The main benefit that this experiment aims to bring is that manufacturers will be able to exploit the power of data towards an improved maintenance process:

      • Independent from the laser cutting machine vendor to decrease maintenance costs;
      • More efficient, to be measured as an increase of OEE (overall equipment efficiency).

Thanks to this improved service, new customers are expected to be attracted at EMDIP through an improved quality of maintenance for a lower price.
The service resulting from this experiment is intended to be used by other SMEs who are in the same situation as EMDIP. Most of them consider the current maintenance costs, that are paid to the machine vendor, as extremely high and would be ready to immediately test another solution that will make them independent from the machine vendors. In this case the actual pricing model of the solution is proportional to the cost of savings a customer realizes. Indeed, this offer is based on a new solution for managing maintenance processes in a completely different way, shifting the mindset that the “maintenance is a cost” into “maintenance is an opportunity for the cost cutting and even process improvement”.
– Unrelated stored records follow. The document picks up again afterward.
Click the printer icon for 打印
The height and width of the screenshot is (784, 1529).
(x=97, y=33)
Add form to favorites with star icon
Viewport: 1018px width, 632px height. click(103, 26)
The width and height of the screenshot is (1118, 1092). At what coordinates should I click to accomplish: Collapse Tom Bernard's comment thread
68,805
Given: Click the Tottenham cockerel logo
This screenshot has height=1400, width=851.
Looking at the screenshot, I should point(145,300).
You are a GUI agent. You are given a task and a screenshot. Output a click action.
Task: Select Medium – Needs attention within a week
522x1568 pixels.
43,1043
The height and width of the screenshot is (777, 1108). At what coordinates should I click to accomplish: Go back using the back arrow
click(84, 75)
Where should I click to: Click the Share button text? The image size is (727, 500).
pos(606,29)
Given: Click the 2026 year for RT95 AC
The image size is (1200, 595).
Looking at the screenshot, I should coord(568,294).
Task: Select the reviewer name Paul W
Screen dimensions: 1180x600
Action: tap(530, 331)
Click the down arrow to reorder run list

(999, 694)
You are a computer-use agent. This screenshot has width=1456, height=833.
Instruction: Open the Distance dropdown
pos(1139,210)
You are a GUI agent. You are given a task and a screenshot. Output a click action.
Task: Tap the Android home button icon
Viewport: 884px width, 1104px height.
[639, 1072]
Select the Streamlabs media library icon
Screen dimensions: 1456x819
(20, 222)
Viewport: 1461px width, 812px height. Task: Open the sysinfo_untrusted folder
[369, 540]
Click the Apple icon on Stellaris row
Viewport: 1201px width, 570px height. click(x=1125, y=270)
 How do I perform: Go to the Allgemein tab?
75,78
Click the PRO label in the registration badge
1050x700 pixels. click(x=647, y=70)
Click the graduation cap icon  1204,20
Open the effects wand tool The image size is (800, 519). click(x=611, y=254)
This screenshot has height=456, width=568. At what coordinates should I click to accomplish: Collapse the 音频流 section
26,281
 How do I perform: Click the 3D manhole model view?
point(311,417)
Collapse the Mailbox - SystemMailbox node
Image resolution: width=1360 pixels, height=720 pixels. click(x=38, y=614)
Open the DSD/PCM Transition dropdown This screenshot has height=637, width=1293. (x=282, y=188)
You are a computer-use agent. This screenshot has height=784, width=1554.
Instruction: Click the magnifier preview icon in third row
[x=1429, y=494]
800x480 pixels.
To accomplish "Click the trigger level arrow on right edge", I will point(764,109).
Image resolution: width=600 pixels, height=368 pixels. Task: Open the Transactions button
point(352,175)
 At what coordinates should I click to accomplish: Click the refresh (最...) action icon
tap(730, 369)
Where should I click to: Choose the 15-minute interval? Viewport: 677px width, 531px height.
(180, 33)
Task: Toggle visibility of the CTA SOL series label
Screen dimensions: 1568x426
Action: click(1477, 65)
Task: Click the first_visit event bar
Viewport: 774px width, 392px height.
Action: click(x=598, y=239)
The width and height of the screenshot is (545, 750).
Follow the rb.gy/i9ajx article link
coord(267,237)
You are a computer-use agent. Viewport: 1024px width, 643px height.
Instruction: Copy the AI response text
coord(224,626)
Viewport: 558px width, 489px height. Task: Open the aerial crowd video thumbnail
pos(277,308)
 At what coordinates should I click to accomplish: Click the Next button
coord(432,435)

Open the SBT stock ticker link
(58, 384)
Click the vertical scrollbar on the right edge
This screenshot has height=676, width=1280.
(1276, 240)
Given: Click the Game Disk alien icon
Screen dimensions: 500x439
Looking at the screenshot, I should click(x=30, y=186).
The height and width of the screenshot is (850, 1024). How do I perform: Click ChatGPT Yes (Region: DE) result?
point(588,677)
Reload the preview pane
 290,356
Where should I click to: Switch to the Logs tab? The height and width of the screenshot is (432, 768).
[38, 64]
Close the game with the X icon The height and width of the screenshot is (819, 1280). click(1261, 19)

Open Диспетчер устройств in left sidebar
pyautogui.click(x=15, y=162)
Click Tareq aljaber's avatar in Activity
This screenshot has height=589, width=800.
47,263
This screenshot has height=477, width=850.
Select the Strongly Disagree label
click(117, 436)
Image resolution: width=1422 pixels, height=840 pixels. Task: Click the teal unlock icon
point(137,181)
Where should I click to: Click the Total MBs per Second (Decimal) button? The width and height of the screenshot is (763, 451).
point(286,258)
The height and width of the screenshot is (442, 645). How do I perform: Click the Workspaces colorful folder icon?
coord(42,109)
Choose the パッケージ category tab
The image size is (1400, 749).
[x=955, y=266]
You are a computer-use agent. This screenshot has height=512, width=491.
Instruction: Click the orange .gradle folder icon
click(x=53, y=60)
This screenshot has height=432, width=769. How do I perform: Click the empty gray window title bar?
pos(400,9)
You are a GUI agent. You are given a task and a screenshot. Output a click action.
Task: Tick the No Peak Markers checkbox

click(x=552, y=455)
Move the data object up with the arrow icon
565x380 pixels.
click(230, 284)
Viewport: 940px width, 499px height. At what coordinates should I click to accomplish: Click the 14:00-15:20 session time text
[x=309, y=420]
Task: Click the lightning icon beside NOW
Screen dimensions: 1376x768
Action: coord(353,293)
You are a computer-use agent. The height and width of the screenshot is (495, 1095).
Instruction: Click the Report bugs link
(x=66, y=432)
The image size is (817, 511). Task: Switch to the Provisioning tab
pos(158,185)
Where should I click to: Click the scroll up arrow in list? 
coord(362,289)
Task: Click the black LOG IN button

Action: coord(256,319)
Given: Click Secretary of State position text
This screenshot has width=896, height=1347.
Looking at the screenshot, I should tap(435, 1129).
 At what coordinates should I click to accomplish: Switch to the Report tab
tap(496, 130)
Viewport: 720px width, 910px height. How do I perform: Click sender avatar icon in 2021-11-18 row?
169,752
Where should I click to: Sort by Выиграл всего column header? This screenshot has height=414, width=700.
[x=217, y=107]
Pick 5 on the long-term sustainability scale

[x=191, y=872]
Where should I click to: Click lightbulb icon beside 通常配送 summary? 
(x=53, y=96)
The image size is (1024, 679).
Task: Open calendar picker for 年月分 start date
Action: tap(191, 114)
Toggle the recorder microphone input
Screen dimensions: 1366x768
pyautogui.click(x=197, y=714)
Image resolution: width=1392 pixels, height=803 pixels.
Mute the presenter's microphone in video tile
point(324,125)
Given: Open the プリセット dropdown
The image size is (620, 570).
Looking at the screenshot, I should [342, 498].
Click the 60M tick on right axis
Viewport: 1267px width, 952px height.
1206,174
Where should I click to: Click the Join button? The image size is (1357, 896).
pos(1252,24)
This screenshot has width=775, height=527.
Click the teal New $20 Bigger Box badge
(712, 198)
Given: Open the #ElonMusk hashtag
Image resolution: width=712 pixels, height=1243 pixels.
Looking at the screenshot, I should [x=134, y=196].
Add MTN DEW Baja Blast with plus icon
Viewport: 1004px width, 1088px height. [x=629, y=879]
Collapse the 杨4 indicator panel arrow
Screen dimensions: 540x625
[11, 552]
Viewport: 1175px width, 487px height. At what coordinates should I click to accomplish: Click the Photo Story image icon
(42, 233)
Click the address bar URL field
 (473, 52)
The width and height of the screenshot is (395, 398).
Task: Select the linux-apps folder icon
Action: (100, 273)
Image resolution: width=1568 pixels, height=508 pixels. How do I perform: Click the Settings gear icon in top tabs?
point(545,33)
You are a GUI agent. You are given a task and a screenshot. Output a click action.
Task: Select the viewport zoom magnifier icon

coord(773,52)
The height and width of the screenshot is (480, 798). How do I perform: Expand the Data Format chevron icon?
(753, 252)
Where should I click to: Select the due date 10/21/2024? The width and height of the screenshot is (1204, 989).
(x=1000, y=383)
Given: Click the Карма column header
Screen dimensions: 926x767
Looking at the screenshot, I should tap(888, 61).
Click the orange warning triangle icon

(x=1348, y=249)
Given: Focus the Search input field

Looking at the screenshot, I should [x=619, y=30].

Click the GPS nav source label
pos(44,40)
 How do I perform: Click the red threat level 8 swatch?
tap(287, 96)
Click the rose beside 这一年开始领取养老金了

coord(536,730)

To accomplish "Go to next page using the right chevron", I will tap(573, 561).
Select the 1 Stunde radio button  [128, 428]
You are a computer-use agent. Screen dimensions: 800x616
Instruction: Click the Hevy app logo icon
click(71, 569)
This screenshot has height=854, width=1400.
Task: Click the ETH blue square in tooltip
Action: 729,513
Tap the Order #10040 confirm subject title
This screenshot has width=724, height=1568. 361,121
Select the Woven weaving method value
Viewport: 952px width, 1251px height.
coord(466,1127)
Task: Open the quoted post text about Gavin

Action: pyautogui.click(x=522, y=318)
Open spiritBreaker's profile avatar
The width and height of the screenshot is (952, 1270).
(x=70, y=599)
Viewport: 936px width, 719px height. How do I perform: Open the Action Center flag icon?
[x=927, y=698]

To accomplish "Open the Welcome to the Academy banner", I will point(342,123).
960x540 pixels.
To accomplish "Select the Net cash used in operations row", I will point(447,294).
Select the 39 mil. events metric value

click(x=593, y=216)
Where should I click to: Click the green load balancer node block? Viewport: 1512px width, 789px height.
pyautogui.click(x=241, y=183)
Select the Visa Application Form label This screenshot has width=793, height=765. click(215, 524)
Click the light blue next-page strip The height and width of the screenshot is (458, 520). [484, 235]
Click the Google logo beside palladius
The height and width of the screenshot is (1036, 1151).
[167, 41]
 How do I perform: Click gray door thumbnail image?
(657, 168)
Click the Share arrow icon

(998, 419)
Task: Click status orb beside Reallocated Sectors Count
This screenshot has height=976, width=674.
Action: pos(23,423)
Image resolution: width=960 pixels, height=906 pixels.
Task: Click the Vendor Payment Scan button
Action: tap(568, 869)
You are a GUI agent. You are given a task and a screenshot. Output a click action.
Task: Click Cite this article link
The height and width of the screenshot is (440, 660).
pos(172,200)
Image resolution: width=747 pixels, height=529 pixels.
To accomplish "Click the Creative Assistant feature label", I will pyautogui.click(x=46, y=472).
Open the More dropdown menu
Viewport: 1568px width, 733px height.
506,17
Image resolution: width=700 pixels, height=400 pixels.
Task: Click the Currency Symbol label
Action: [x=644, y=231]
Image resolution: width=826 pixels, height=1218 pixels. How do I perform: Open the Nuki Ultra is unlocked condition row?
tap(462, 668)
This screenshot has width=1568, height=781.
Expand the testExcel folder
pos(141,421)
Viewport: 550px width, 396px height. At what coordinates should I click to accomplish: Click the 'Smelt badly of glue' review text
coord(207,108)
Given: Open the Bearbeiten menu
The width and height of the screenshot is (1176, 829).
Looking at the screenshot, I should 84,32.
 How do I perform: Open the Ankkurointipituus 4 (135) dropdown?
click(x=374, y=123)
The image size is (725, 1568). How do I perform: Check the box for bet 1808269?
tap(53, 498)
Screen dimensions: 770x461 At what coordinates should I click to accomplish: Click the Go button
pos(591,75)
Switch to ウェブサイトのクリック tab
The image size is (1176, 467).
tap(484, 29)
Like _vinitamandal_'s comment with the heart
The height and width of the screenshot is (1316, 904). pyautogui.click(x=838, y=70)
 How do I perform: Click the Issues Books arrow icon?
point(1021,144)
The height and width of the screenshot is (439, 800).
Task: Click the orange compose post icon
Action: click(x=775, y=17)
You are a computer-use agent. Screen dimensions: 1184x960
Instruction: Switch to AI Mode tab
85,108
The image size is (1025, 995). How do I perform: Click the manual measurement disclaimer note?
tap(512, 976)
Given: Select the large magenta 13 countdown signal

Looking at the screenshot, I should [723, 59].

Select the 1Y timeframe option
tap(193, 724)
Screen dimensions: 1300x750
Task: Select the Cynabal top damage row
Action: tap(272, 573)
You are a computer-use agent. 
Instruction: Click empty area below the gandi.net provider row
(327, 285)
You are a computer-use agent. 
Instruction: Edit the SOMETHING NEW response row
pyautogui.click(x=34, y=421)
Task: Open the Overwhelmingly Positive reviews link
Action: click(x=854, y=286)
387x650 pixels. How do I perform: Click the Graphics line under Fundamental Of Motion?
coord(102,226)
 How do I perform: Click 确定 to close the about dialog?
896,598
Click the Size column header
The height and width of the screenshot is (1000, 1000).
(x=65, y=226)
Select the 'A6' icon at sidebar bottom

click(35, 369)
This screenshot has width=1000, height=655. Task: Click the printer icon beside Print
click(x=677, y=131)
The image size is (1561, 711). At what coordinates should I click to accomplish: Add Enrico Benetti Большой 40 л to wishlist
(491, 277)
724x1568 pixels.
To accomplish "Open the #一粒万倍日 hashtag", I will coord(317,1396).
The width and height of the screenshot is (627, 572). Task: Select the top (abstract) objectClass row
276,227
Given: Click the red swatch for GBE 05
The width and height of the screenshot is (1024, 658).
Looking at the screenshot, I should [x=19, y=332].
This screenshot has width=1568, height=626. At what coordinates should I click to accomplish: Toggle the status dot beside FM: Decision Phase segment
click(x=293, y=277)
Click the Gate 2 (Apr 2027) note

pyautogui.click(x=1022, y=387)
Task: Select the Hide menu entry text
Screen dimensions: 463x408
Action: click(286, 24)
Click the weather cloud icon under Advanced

The global laser-cutting machine market size is expected to grow by 1.25 billion USD during 2019-2023 with a CAGR of 9.7% over the next five years. Europe is still the largest production market of laser-cutting machine products (26.78%) followed by North America (24.76%). Therefore, many industries who are dealing with laser cutting, such as automotive, aerospace and defence, electrical and electronics, industrial machinery, etc., will definitely benefit from this solution.